Gabe Hudson: How did that manifest?
Diksha Basu: A very specific example is that when in 1996 my grandparents were traveling from America back to India after a holiday and at Heathrow Airport, my grandfather walked off the plane, fell to his knees and died of a heart attack in front of my grandmother. If she had never known a new life except the one with whom she had been married to him at 15, it was a very happy marriage. It was a very traditional marriage in the sense that he was the owner. He did all the paperwork. She ran the home. He did everything logistical.

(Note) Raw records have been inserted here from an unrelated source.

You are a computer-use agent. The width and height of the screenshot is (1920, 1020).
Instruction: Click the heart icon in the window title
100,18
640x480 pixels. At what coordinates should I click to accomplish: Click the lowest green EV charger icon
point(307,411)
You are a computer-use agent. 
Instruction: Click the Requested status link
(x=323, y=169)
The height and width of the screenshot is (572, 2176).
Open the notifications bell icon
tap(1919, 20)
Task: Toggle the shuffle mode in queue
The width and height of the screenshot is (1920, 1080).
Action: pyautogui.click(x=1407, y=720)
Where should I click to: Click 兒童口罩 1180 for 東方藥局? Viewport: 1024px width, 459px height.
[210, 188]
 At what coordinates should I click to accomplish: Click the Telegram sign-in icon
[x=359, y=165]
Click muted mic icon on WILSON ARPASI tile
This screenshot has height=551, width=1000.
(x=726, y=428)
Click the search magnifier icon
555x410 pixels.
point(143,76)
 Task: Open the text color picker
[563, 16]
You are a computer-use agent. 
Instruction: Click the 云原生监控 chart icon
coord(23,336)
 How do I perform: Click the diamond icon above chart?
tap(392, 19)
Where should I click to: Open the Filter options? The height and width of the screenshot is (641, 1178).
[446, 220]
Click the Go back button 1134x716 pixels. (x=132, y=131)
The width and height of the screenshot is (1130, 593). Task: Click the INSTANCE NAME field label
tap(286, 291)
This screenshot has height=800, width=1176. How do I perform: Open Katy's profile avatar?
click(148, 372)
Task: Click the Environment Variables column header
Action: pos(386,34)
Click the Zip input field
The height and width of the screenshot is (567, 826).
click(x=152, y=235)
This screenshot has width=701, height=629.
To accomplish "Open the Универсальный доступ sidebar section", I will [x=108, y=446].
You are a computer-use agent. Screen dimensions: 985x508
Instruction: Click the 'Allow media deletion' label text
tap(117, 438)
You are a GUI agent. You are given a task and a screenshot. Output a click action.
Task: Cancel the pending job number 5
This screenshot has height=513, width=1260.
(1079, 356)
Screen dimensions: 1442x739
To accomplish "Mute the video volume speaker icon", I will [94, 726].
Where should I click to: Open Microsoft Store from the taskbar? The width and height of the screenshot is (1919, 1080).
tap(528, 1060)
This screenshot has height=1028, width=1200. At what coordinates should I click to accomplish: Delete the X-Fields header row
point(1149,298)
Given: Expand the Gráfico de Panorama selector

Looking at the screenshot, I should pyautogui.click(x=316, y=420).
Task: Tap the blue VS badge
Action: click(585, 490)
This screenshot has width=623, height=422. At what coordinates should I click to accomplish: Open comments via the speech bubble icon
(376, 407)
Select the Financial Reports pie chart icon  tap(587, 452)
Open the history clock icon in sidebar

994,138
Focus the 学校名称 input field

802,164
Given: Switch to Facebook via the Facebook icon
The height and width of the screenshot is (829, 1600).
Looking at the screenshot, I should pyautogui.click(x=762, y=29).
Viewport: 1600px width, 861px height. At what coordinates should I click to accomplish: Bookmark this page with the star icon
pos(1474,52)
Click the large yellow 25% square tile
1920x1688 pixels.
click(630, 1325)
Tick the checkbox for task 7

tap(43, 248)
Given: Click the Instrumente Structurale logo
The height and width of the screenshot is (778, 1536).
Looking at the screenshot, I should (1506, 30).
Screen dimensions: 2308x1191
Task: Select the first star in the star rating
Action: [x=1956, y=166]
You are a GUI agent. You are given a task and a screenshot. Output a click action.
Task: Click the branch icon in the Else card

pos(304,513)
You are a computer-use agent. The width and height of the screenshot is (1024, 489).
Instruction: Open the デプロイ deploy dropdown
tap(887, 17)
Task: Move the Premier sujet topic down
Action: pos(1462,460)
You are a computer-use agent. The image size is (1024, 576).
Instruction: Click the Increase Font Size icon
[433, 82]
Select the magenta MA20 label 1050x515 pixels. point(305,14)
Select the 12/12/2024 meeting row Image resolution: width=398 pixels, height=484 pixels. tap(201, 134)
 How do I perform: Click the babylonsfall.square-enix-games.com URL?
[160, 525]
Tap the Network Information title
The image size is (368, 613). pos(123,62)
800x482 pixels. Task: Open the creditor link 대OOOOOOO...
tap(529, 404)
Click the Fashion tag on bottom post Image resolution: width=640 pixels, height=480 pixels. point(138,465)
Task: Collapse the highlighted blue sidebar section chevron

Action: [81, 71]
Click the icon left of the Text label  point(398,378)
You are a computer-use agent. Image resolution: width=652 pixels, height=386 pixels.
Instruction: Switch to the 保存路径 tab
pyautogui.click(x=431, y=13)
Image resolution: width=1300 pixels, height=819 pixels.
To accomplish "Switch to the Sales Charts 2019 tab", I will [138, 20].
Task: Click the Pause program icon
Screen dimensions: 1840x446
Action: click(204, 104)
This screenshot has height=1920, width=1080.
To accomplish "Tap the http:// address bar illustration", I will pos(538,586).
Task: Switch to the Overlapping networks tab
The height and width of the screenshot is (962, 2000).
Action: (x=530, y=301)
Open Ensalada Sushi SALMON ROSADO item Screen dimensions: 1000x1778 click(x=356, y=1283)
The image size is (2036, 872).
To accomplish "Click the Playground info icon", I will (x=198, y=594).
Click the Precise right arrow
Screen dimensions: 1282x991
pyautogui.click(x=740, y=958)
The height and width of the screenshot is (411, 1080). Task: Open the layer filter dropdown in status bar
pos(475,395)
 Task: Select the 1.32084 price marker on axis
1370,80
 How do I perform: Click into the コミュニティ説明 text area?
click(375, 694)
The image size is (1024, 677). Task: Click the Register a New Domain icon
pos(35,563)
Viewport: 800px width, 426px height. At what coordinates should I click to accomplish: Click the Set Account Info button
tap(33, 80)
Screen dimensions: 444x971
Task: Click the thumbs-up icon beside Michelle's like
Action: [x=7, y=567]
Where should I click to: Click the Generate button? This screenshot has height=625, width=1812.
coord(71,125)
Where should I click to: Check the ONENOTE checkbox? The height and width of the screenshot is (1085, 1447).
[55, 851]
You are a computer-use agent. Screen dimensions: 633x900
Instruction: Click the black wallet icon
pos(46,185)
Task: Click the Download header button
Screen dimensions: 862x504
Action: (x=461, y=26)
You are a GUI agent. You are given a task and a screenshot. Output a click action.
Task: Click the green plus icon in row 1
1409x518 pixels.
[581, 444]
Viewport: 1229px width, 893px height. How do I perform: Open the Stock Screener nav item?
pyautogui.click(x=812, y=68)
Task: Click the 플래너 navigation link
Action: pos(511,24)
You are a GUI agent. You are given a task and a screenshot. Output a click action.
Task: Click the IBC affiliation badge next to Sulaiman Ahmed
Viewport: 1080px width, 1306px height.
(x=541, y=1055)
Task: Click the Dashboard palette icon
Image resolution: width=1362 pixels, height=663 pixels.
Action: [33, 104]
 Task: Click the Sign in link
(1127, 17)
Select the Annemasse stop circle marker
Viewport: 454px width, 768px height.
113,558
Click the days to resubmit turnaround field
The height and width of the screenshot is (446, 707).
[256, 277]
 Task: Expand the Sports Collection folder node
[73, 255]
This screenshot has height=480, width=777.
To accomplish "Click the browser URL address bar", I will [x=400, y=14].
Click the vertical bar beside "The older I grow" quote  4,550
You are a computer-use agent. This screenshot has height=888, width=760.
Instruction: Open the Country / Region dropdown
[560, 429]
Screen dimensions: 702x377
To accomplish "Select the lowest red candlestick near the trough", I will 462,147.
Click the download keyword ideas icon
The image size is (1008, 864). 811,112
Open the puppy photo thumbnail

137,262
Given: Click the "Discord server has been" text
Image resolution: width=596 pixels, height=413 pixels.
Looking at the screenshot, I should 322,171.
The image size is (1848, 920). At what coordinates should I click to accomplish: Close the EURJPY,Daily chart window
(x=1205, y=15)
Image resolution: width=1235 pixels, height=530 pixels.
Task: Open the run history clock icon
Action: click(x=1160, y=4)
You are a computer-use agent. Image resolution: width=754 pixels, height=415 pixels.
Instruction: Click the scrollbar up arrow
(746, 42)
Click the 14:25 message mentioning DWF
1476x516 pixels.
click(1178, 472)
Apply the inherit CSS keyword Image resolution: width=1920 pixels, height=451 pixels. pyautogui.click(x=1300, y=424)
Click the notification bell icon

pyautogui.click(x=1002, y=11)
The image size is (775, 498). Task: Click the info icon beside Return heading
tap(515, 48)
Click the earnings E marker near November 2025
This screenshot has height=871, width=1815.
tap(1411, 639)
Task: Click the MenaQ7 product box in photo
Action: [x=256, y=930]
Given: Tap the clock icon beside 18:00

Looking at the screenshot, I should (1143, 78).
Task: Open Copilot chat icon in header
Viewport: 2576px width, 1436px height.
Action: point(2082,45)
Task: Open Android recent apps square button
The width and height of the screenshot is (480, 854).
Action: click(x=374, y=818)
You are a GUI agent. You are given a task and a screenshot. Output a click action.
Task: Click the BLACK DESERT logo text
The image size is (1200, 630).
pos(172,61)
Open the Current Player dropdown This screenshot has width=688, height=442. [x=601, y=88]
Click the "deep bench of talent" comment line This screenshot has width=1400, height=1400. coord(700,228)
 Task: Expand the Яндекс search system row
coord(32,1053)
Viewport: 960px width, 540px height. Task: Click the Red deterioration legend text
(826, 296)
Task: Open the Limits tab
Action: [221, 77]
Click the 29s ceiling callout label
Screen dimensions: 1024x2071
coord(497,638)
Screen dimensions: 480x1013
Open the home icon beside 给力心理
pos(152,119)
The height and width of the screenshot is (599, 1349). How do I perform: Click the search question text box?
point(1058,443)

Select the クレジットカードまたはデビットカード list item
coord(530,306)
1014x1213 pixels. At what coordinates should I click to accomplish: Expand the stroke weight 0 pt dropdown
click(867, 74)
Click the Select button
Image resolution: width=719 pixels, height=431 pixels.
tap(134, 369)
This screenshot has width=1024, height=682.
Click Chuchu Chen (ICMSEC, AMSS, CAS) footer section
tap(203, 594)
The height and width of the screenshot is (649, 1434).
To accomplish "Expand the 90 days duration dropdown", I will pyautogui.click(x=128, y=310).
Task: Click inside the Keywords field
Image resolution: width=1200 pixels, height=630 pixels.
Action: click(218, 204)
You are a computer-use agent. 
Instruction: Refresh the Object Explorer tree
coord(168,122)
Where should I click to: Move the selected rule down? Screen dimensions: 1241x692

When he passed about five or six days later, she flew back. She got out of the car in Delhi. She was only 65 at the time, her hair having gone from black to gray seemingly overnight. I remember her being sort of held up by my father and other sons-in-laws as she came into the only home she had ever lived in and she took over her life. My mother, her sisters, they asked her if she wanted to come to live in America. They asked if they should stay with her. She said no to all with the strength that I have never witnessed sense in anybody. She said, I’m not going to switch to wearing all white saris my other grandmother did. When that grandfather died, she said, I’m not going to remove my bangles. I’m not going to remove the powder from my face. I’m going to keep the color in my life. I’m going to live in this home. I’m going to live by myself, and I’m going to continue to live well. And that’s what she did.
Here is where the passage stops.